**ENUNCIADO**
De acordo com o texto sobre a presidência de coalizão, qual deveria ser a consequência automática para o político que vota em direção contrária à linha de ação adotada por seu partido?

**TEXTO SELECIONADO**
A
presidência de coalizão era, continua sendo e será ainda por muito a única
alternativa política no Brasil para o exercício do poder executivo. Trata-se de um arranjo maquiavélico,
de fato, possuindo o mesmo efeito bumerangue pontificado por
Maquiavel sobre as tropas compostas por mercenários: um dia elas se
voltam contra o contratante. Afinal de contas, às vezes a
intermediação deixa de ser necessária ou conveniente e os
mercenários resolvem tomar a liderança daquele a quem mantinham no poder. A força física é dos mercenários e não do comandante.
Não havia qualquer outro caminho político para o PT governar senão aderir ao modelo existente. Isso
continuará assim pelo tempo que demorarmos a providenciar uma reforma
política consistente, que consiga de algum modo evitar a eleição
de um presidente sem base de apoio do próprio partido ou da chapa
que o elegeu.
A ideia de redução do número de partidos não é boa. Qualquer ação no sentido de impedir a criação de novos partidos se constitui em traição à liberdade e à democracia. Aos novos partidos e aos partidos pequenos cabe apenas, quando muito, a limitação ao acesso a certos direitos, como
financiamento público e presença nas telecomunicações, que devem
ser proporcionais à representação política alcançada junto aos
eleitores.
Como
não somos um país parlamentarista, cujo chefe do executivo
naturalmente é escolhido dentre os representantes da maior bancada, o que proporciona governabilidade sem muitos atropelos, talvez consigamos
um efeito similar através da exigência de uma fidelidade partidária
acentuada, rígida. Políticos não deveriam agir de forma personalista,
pois, em princípio, são eleitos por um partido que representa um
determinado segmento do pensamento político dos cidadãos. Cabe
respeitar o voto de quem os elegeu. Se o partido decide adotar uma
determinada linha de ação sobre alguma votação de proposta e o
político por ele eleito vota em direção contrária, creio que a
perda de mandato deveria ser automática, independentemente mesmo da
vontade partidária. Há traição explícita ao eleitor, que é o
senhor da política ou, pelo menos, deveria ser.

**DADOS EXIBIDOS**
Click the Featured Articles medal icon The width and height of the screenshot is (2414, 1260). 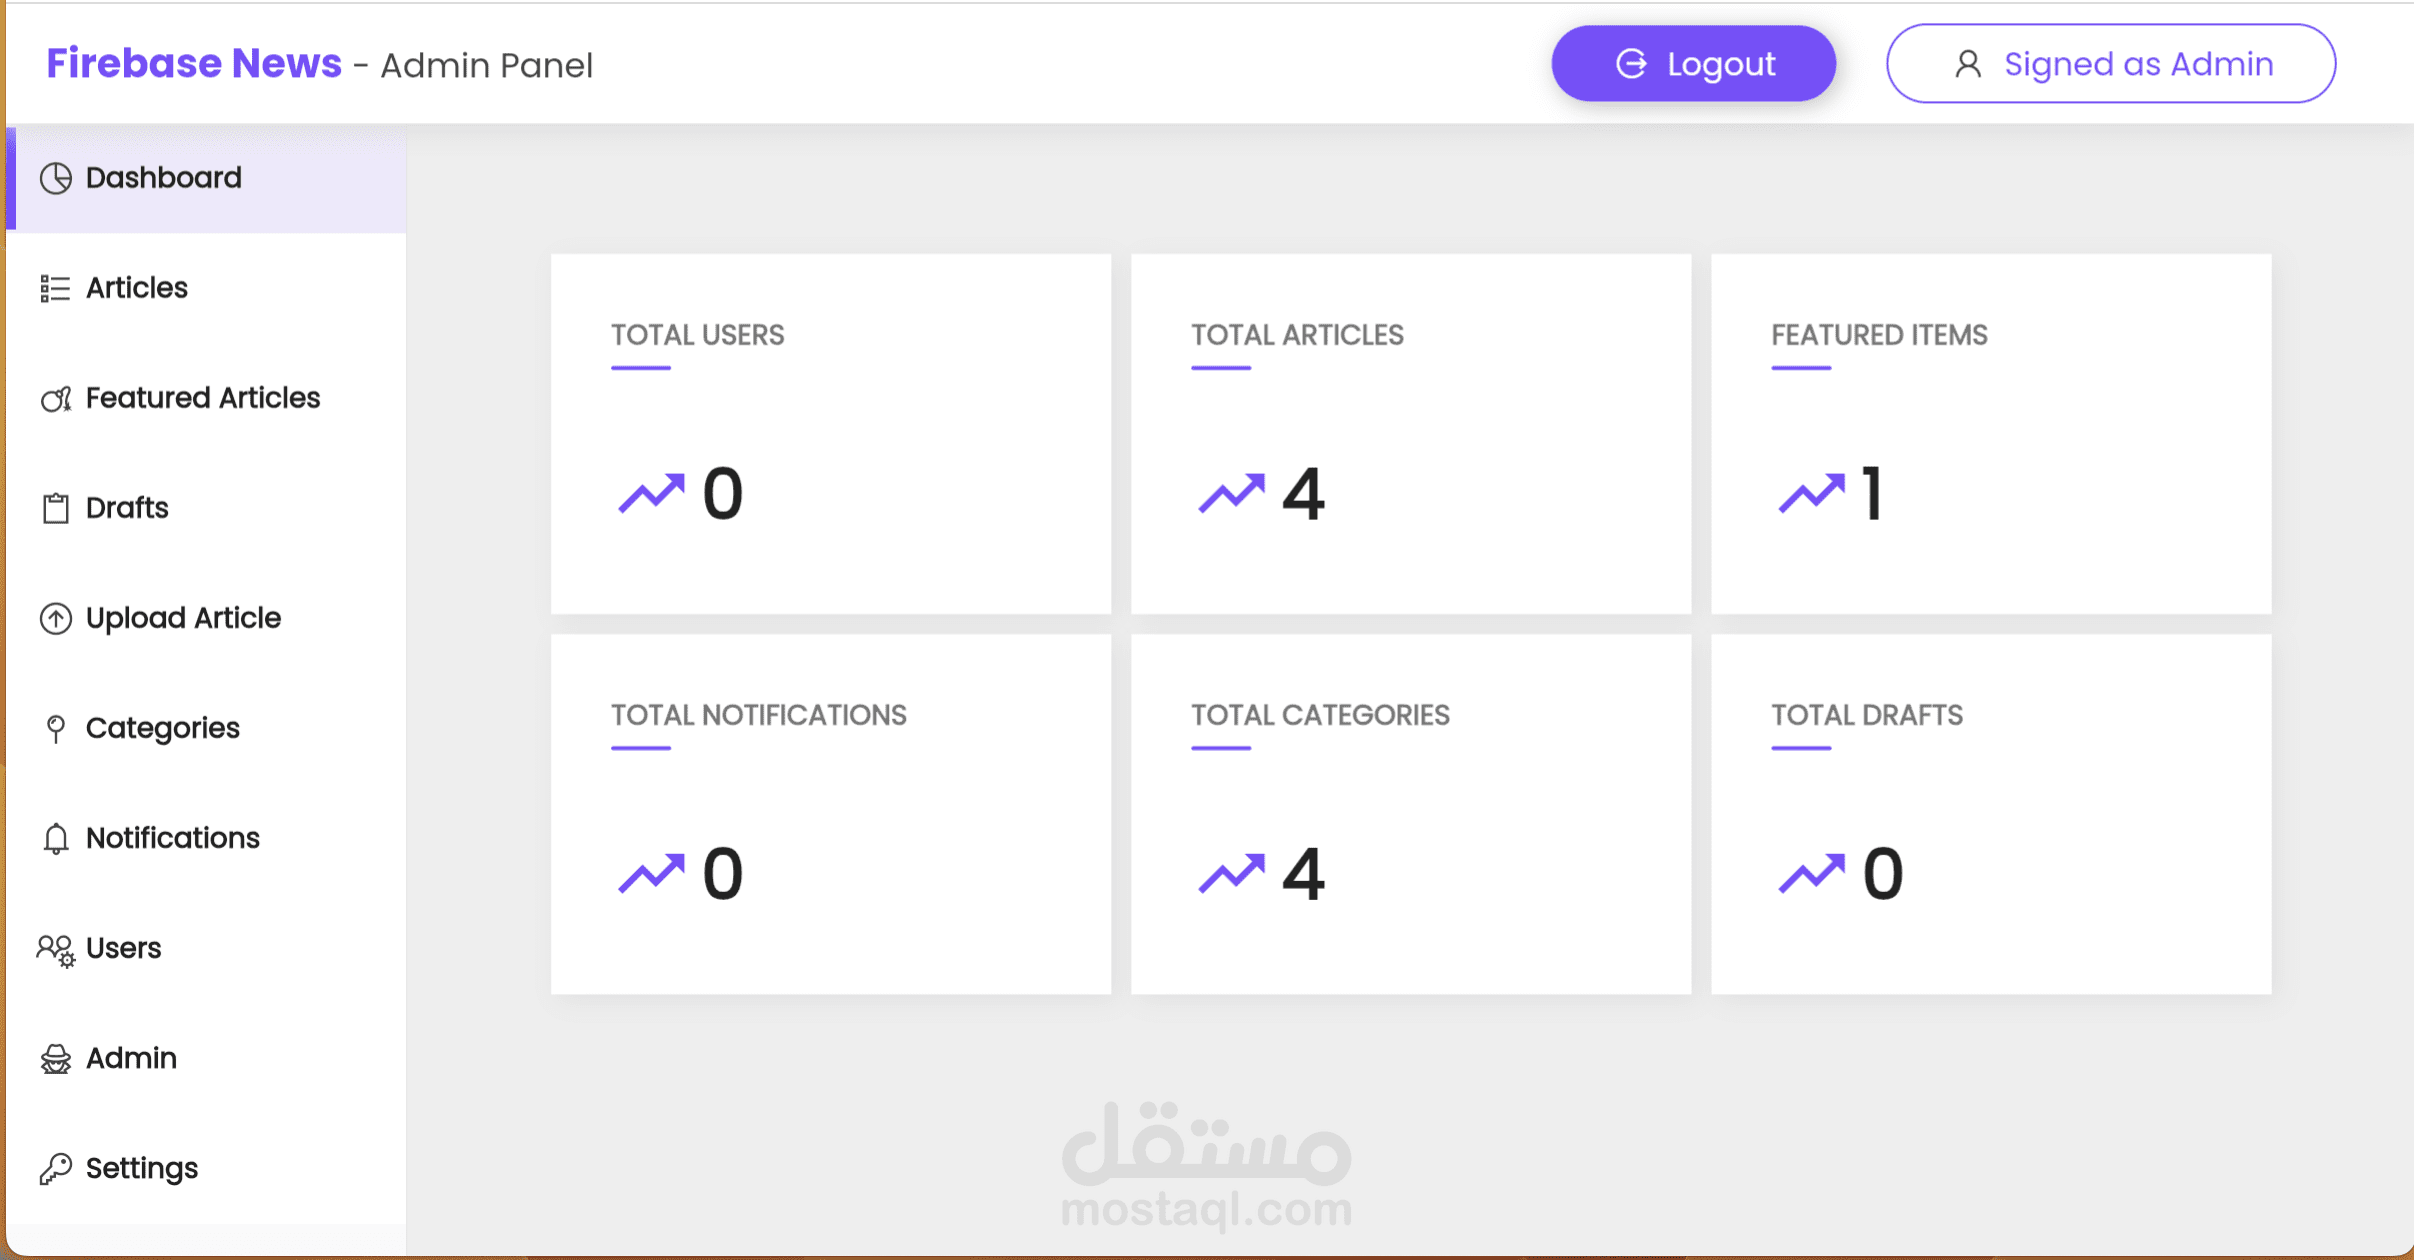56,398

**RESPOSTA**
A perda de mandato.